[Rd] Assigning NULL to large variables is much faster than rm() - any reason why I should still use rm()?

Sun May 26 01:38:40 CEST 2013

On May 25, 2013, at 3:48 PM, Henrik Bengtsson wrote:

> Hi,
> 
> in my packages/functions/code I tend to remove large temporary
> variables as soon as possible, e.g. large intermediate vectors used in
> iterations.  I sometimes also have the habit of doing this to make it
> explicit in the source code when a temporary object is no longer
> needed.  However, I did notice that this can add a noticeable overhead
> when the rest of the iteration step does not take that much time.
> 
> Trying to speed this up, I first noticed that rm(list="a") is much
> faster than rm(a).  While at it, I realized that for the purpose of
> keeping the memory footprint small, I can equally well reassign the
> variable the value of a small object (e.g. a <- NULL), which is
> significantly faster than using rm().
> 

Yes, as you probably noticed rm() is a quite complex function because it has to deal with different ways to specify input etc. 
When you remove that overhead (by calling .Internal(remove("a", parent.frame(), FALSE))), you get the same performance as the assignment.
If you really want to go overboard, you can define your own function:

SEXP rm(SEXP x, SEXP rho) { setVar(x, R_UnboundValue, rho); return R_NilValue; }
poof <- function(x) .Call(rm_C, substitute(x), parent.frame())
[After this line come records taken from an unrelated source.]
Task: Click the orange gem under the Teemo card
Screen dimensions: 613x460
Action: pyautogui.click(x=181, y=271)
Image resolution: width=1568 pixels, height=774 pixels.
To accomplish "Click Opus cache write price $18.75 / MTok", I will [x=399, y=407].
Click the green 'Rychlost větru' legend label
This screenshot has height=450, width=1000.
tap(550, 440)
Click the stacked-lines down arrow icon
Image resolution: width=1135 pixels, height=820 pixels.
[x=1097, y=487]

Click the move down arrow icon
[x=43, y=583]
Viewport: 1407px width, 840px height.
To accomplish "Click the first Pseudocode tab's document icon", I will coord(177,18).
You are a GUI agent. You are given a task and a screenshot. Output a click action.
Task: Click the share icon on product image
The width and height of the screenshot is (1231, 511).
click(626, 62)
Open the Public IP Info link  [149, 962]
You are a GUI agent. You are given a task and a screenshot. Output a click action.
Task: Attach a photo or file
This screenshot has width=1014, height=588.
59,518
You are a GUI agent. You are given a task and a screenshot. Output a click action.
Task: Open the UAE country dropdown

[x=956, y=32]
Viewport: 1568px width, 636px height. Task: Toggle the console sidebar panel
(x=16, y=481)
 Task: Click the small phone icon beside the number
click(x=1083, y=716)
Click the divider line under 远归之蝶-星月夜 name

That will be faster than anything else (mainly because it avoids the trip through strings as it can use the symbol directly).

But as Bill noted - it practice I'd recommend using either local() or functions to control the scope - using rm() or assignments seems too error-prone to me.

Cheers,
Simon

> SOME BENCHMARKS:
> A toy example imitating an iterative algorithm with "large" temporary objects.
> 
> x <- matrix(rnorm(100e6), ncol=10e3)
> 
> t1 <- system.time(for (k in 1:ncol(x)) {
>  a <- x[,k]
>  colSum <- sum(a)
>  rm(a) # Not needed anymore
>  b <- x[k,]
>  rowSum <- sum(b)
>  rm(b) # Not needed anymore
> })
> 
> t2 <- system.time(for (k in 1:ncol(x)) {
>  a <- x[,k]
>  colSum <- sum(a)
>  rm(list="a") # Not needed anymore
>  b <- x[k,]
>  rowSum <- sum(b)
>  rm(list="b") # Not needed anymore
> })
> 
> t3 <- system.time(for (k in 1:ncol(x)) {
>  a <- x[,k]
>  colSum <- sum(a)
>  a <- NULL # Not needed anymore
>  b <- x[k,]
>  rowSum <- sum(b)
>  b <- NULL # Not needed anymore
> })
> 
>> t1
>   user  system elapsed
>   8.03    0.00    8.08
>> t1/t2
>    user   system  elapsed
> 1.322900 0.000000 1.320261
>> t1/t3
>    user   system  elapsed
> 1.715812 0.000000 1.662551
> 
> 
> Is there a reason why I shouldn't assign NULL instead of using rm()?
> As far as I understand it, the garbage collector will be equally
> efficient cleaning out the previous object when using rm(a) or a <-
> NULL.  Is there anything else I'm overlooking?  Am I adding overhead
> somewhere else?
> 
> /Henrik
> 
> 
> PS. With the above toy example one can obviously be a bit smarter by using:
> 
> t4 <- system.time({for (k in 1:ncol(x)) {
>  a <- x[,k]
>  colSum <- sum(a)
>  a <- x[k,]
>  rowSum <- sum(a)
> }
> rm(list="a")
> })
> 
> but that's not my point.
> 
> ______________________________________________
> R-devel at r-project.org mailing list
> https://stat.ethz.ch/mailman/listinfo/r-devel
> 
>